Oireachtas Joint and Select Committees
Wednesday, 14 November 2018
Joint Oireachtas Committee on Climate Action
Third Report of the Citizens' Assembly: Discussion (Resumed)
It looked at different sectors of the economy in granular detail. The ESRI does not look at the agriculture sector per se. However, it concludes that at an aggregate level there is a very limited impact. It has considered a €5 and a €20 increase in carbon tax. While the aggregate impact is minor, the most exposed sectors are the transport and the natural gas supply sector. The sectors that drive Irish exports, including the high-technology multinational sector, would not be affected greatly. As such, the overall competitiveness of the economy is unaffected. To come back to the Deputy's earlier point and something Mr.

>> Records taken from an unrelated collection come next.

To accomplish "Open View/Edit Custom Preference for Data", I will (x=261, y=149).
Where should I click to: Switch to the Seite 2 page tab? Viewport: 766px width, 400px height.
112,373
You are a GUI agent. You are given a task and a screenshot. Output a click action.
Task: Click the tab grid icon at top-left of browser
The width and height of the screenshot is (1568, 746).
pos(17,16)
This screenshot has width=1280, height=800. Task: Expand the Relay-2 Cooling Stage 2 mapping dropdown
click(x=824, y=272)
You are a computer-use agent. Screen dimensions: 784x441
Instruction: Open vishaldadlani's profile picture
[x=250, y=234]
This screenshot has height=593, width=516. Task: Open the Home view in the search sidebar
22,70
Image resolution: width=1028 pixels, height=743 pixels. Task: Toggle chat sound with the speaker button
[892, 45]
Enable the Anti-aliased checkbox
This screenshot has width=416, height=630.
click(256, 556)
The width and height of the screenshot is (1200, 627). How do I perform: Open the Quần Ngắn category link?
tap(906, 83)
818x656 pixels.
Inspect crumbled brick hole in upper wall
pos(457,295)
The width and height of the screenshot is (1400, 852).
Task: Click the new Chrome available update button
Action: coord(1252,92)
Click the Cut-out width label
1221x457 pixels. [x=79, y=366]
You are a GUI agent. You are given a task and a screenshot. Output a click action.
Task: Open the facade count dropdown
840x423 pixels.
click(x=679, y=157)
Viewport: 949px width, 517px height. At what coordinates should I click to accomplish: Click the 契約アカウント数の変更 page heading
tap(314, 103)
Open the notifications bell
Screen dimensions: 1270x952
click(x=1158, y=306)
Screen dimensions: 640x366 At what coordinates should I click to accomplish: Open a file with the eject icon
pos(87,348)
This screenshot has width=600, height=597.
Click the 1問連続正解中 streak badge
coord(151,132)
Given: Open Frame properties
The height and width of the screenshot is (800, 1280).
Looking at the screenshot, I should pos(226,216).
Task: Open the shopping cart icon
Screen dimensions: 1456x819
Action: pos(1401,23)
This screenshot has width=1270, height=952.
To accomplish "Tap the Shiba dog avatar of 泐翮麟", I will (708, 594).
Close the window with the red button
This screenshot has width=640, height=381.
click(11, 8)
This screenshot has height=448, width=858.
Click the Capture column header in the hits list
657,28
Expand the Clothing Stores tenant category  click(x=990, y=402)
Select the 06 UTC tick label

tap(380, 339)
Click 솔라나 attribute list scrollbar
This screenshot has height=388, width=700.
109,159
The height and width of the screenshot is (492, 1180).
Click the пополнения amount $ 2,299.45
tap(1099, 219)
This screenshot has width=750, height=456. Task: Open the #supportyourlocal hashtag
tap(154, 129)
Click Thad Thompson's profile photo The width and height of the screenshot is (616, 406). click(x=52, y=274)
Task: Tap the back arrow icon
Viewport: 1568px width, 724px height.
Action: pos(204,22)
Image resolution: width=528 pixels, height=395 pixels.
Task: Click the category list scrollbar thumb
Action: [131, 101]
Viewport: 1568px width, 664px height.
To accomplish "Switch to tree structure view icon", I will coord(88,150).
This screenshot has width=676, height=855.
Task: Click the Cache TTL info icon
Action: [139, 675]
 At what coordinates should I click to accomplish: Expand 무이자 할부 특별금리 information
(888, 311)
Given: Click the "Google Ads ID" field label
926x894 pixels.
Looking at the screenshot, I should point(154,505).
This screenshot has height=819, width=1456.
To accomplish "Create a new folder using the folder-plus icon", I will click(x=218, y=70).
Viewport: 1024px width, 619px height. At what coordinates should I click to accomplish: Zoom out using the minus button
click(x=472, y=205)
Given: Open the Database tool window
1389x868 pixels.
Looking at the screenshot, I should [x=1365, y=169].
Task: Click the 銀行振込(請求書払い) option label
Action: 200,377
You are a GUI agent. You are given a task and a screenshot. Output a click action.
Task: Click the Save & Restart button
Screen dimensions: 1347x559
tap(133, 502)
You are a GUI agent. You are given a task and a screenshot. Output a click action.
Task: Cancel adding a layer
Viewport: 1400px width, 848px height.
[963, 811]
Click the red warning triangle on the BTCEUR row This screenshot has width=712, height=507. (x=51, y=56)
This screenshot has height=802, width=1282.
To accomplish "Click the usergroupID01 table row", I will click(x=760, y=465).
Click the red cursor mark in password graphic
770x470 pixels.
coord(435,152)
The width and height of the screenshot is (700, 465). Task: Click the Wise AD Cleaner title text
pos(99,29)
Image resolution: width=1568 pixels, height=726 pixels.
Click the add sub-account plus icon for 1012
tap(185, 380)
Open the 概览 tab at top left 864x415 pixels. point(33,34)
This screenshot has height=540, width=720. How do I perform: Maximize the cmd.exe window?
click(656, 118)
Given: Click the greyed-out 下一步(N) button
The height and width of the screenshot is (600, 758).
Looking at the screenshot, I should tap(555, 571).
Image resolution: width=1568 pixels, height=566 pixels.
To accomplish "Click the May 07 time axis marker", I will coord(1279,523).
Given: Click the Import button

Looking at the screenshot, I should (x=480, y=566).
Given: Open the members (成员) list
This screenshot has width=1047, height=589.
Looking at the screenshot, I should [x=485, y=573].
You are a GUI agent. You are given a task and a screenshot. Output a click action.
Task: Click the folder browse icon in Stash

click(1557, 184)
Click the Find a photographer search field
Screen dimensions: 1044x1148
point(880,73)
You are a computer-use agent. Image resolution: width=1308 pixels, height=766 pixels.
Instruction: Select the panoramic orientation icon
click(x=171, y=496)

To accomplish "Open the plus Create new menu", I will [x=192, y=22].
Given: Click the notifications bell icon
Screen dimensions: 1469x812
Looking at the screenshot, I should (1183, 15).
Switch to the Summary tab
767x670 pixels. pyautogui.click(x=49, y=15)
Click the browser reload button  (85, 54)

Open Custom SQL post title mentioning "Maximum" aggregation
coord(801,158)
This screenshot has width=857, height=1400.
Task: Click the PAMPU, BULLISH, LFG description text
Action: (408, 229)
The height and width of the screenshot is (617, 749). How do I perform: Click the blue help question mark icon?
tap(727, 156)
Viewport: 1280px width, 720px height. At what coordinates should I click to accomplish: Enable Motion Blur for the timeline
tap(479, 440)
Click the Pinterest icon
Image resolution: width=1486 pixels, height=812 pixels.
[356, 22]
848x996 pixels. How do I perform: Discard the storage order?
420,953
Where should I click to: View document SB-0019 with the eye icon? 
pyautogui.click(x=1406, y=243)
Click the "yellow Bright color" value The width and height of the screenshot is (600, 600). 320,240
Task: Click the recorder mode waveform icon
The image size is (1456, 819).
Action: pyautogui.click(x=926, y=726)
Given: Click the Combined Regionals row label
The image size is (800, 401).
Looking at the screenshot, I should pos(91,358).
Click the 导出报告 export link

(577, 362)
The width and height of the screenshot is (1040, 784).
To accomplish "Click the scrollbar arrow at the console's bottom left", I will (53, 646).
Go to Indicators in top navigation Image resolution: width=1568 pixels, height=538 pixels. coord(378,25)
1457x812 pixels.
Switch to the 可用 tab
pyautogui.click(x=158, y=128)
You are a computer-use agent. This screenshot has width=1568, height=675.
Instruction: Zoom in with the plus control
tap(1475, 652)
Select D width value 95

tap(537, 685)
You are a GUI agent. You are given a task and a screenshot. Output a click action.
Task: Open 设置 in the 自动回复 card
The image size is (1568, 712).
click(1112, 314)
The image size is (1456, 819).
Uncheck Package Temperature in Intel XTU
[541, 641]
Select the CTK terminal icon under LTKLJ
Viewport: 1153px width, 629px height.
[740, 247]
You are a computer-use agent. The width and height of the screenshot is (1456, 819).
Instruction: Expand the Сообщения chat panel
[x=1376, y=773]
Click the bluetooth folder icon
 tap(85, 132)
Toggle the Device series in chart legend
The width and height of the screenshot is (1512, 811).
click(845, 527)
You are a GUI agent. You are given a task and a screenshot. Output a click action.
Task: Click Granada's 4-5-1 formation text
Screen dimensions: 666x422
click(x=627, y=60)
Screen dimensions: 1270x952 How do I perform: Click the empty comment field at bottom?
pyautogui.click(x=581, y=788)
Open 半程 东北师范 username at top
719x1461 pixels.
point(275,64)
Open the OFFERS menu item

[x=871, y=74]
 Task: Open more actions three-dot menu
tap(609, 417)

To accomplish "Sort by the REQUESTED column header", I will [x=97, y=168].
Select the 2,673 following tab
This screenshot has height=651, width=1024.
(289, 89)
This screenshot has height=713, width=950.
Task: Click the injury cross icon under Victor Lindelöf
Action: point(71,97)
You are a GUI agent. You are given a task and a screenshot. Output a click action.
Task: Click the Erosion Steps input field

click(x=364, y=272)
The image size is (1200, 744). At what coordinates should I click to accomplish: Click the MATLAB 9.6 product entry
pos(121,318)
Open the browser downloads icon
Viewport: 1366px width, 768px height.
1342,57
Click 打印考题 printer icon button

Watt was discussing, the ESRI looks at the impact on not only the productive sectors of the economy but on households in the ten different deciles from poorest to second poorest and on to the richest. It concludes that a carbon tax would be regressive and recommends flanking policies, as Mr. Moran says, to address those distributional issues. That is just the first stage in the research we have commissioned from the ESRI. We will work with the institute as it looks at how things evolve over time. In other words, it will not just look at a static impact, but at what the behavioural impacts will be if one has a carbon tax pathway from now to 2030 and how different sectors would be affected. It is probably possible to have a more in-depth look at the agriculture sector within that analysis. This time next year, I will probably be in a better position to quantify certain things for the Deputy.